Besides this, speech detection or any language-to-English translation data is pretty abundant, considering all the videos and movies available with English translations. Hence they got a training dataset of more than 680.000 hours of audio.
To imagine how this works, first, picture a usual deep learning model solving a single task as a black box receiving an input and yielding an output.
In the case of speech recognition, it receives a raw audio file, the Log Mel Spectrogram of it, which is a form of representation of the frequencies in the audio, then outputs the text that is spoken in the audio.
When we want the deep learning model to perform multiple tasks, we make branches in the model architecture — a single branch for each task.
And during the inference, with the help of special tokens given with the input audio, we tell the model the output of the branch we need.
As a result, the Whisper model can perform speech recognition in 100 languages of the world, as with each input, it first performs language identification and then translates the resulting text to English if prompted.

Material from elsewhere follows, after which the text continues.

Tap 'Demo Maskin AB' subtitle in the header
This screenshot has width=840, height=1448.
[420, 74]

Unlike ChatGPT, it is not deployed in some websites as a speech-to-text API, as the authors just released the code and pre-trained language models that can be found here.
Using the Whisper
The fact that only the model's codes are shared publicly narrows down the possible users to people having at least a basic understanding of Python.
Looking back for some 20 years, we see that back then, engineers coded every single piece of the math behind deep learning from scratch to train a simple classification model, but nowadays, it suffices to just import some library in Python and use its powerful modules.

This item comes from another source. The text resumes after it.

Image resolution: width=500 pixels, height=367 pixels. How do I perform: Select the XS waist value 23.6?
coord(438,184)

Considering these trends of making artificial intelligence models as easy-to-use as possible for anyone, one will not wait long until this speech recognition technology is deployed somewhere with an easy-to-use user interface and experience.

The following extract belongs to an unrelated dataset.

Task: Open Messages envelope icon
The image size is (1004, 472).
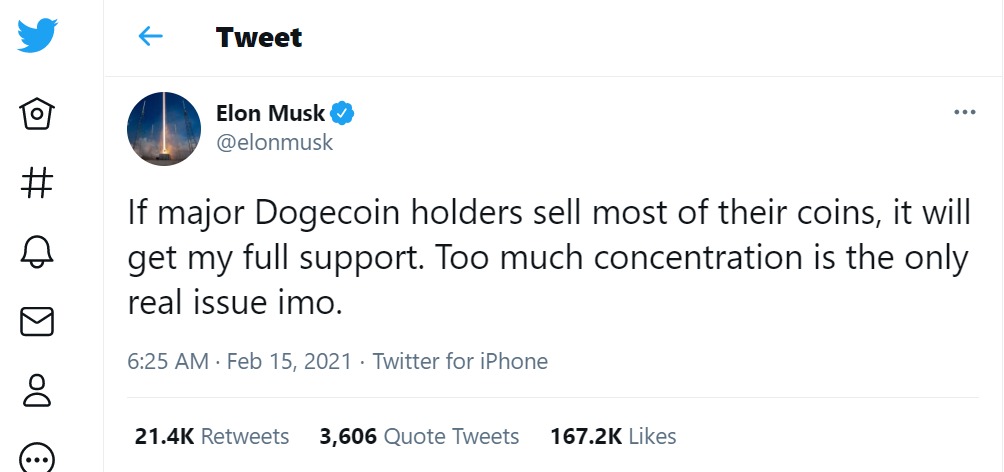Action: (x=37, y=321)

Besides the notebook for Whisper, we also cover other tasks from computer vision and natural language processing domains, such as image classification, instance classification, object tracking, named entity recognition, and so on.
The Whisper notebook
The fact that the notebook can be run in Google Colab entirely makes it usable for non-tech people, too, as you just need to visit https://colab.research.google.com/ and import the notebook from GitHub, with this link.
To employ the model to your exact use case, you just need to set some variables in the notebook in clearly indicated places. For the purposes of the tutorial, we took a publicly available "US Elections 2020 - Presidential Debates" dataset.
The beauty of having the notebooks is that all the coding parts are done in notebook cells, and there is no need for users to have any coding skills. Instead, they just run the cells sequentially to satisfy their speech-to-text use case.
In their release, the authors of the Whisper provide pre-trained language models of different sizes, from tiny to large. As you can guess, the tiny is faster and less precise than the large one. We used the tiny one in the tutorial as it has enough accuracy to distinguish what the two presidential candidates speak.
SuperAnnotate and the pre-annotation use case
Proceeding with the tutorial, you will notice the last part of the notebook that uploads all the transcription chunks of the audio files (together with the corresponding start and end times of each chunk) to the SuperAnnotate platform.
This is done to target the specific use case of a user that wants to annotate new audio files in order to get a new ASR dataset. With the help of the Whisper, the raw audio file will be processed, and the predictions will be uploaded as pre-annotations to our platform. Then instead of annotating the whole file from scratch, the user will only need to make corrections, which will be significantly faster.
We hope that this will facilitate the creation of bigger and richer ASR datasets, posing even more complicated ASR challenges to the research community that will inevitably result in the creation of even more impressive ASR technologies.